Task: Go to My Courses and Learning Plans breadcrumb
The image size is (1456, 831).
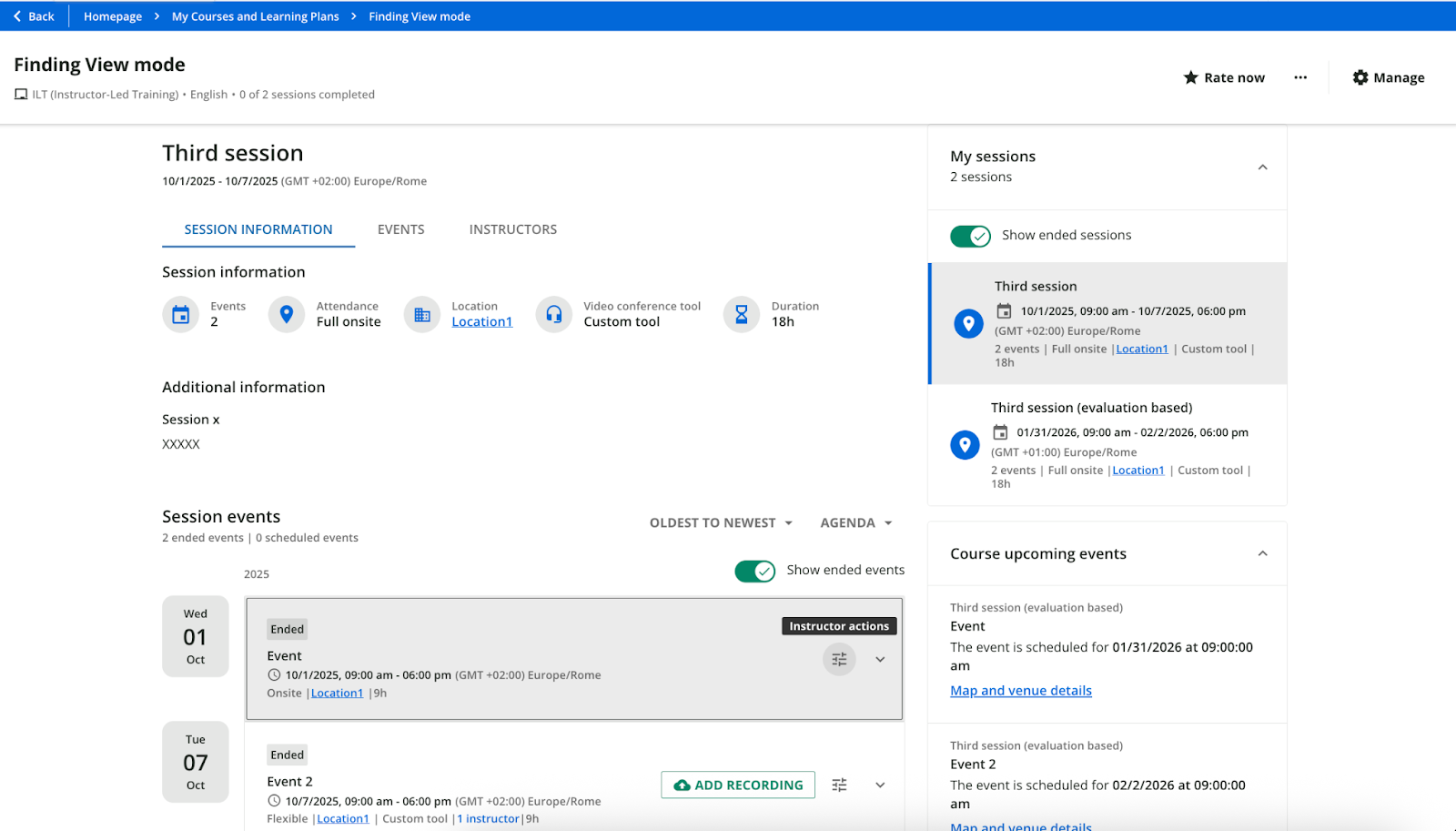Action: [255, 16]
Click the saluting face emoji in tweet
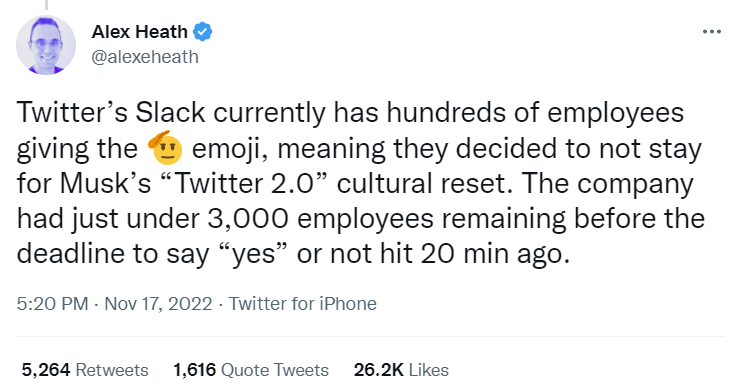 point(165,147)
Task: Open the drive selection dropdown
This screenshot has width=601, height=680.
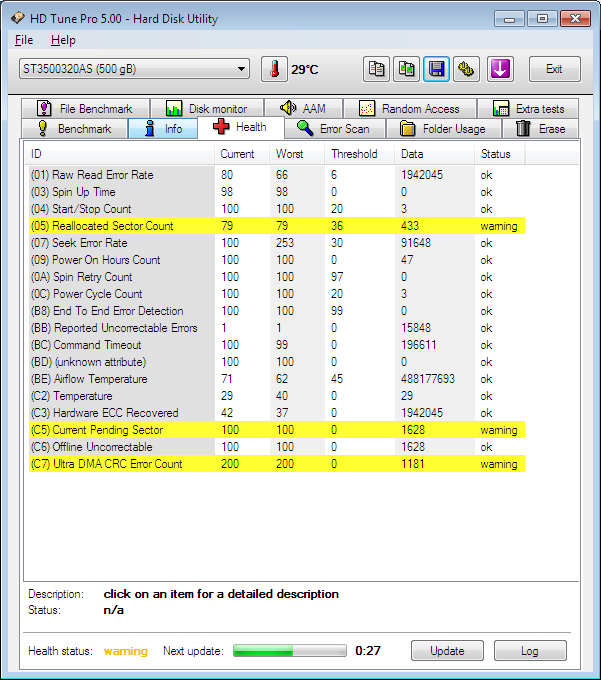Action: [x=134, y=69]
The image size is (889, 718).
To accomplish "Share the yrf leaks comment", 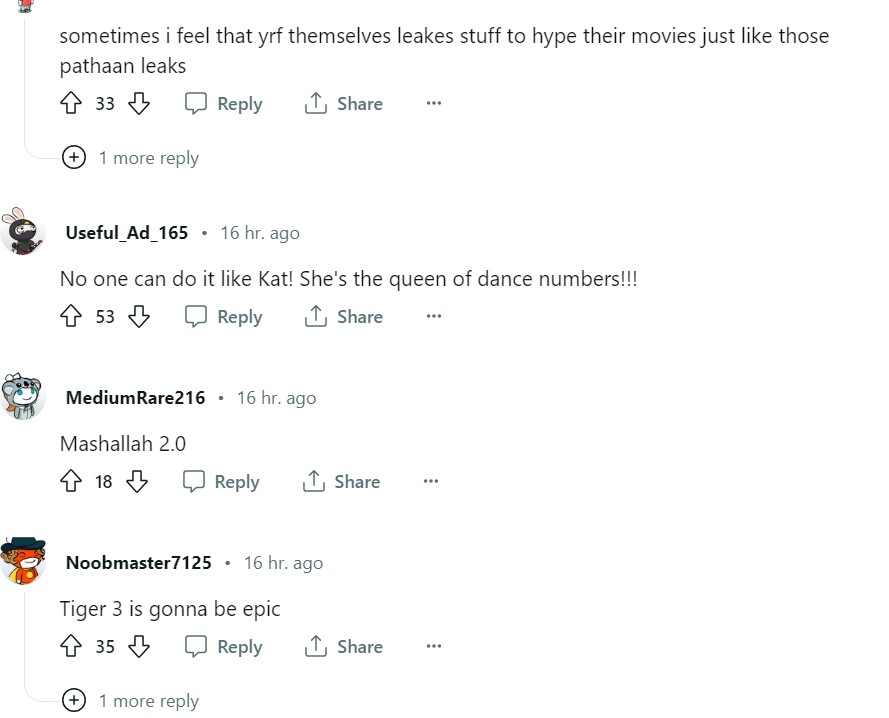I will coord(343,104).
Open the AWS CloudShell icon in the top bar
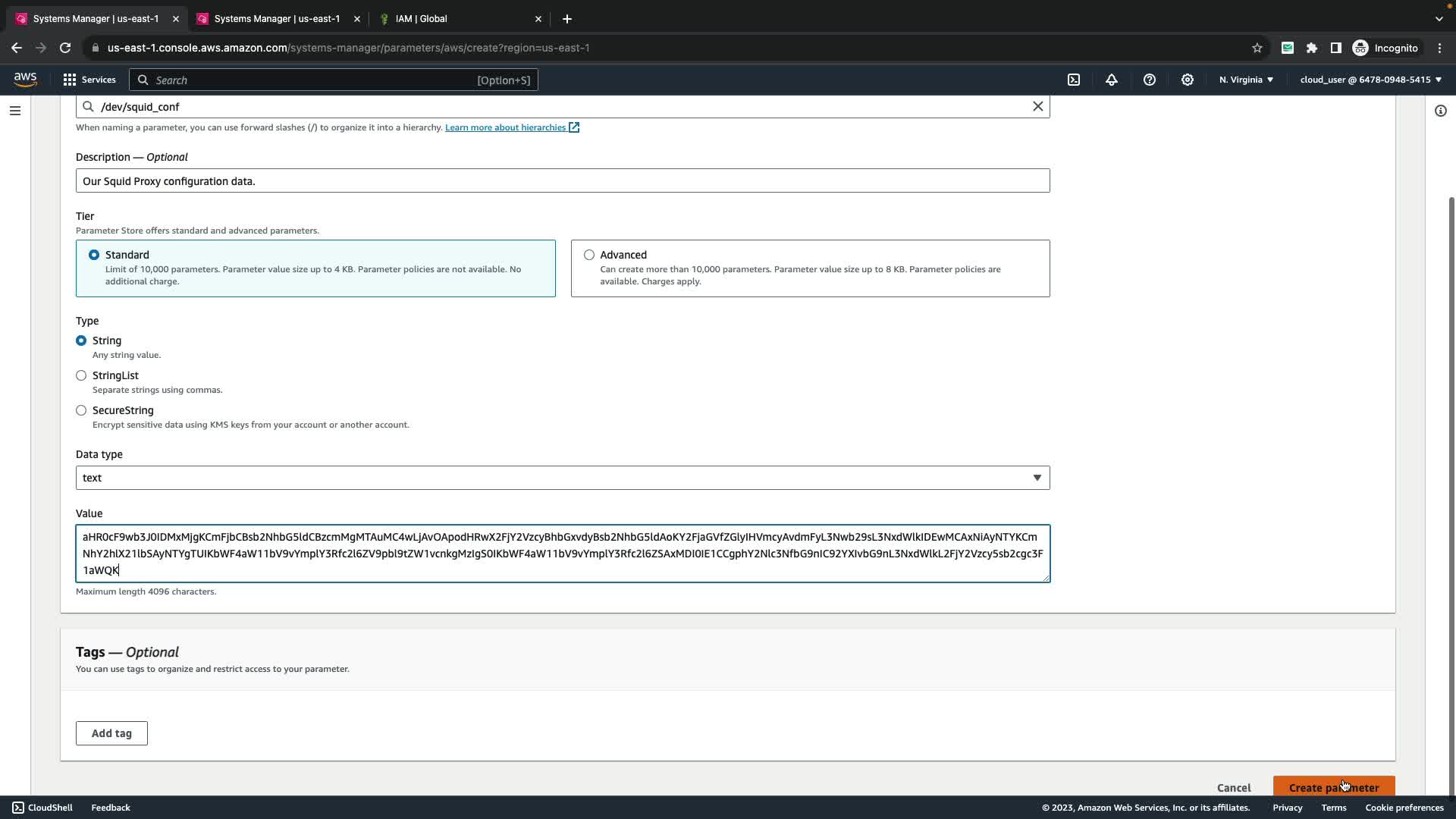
━━━━━━━━━━━━━━━━
Repeat the items from the very first line through the line that contains "Action: [x=134, y=69]", including both of those lines. Leave the pictures out of your answer.

Task: Go to My Courses and Learning Plans breadcrumb
The image size is (1456, 831).
Action: [255, 16]
Click the saluting face emoji in tweet
 point(165,147)
Task: Open the drive selection dropdown
This screenshot has width=601, height=680.
Action: [x=134, y=69]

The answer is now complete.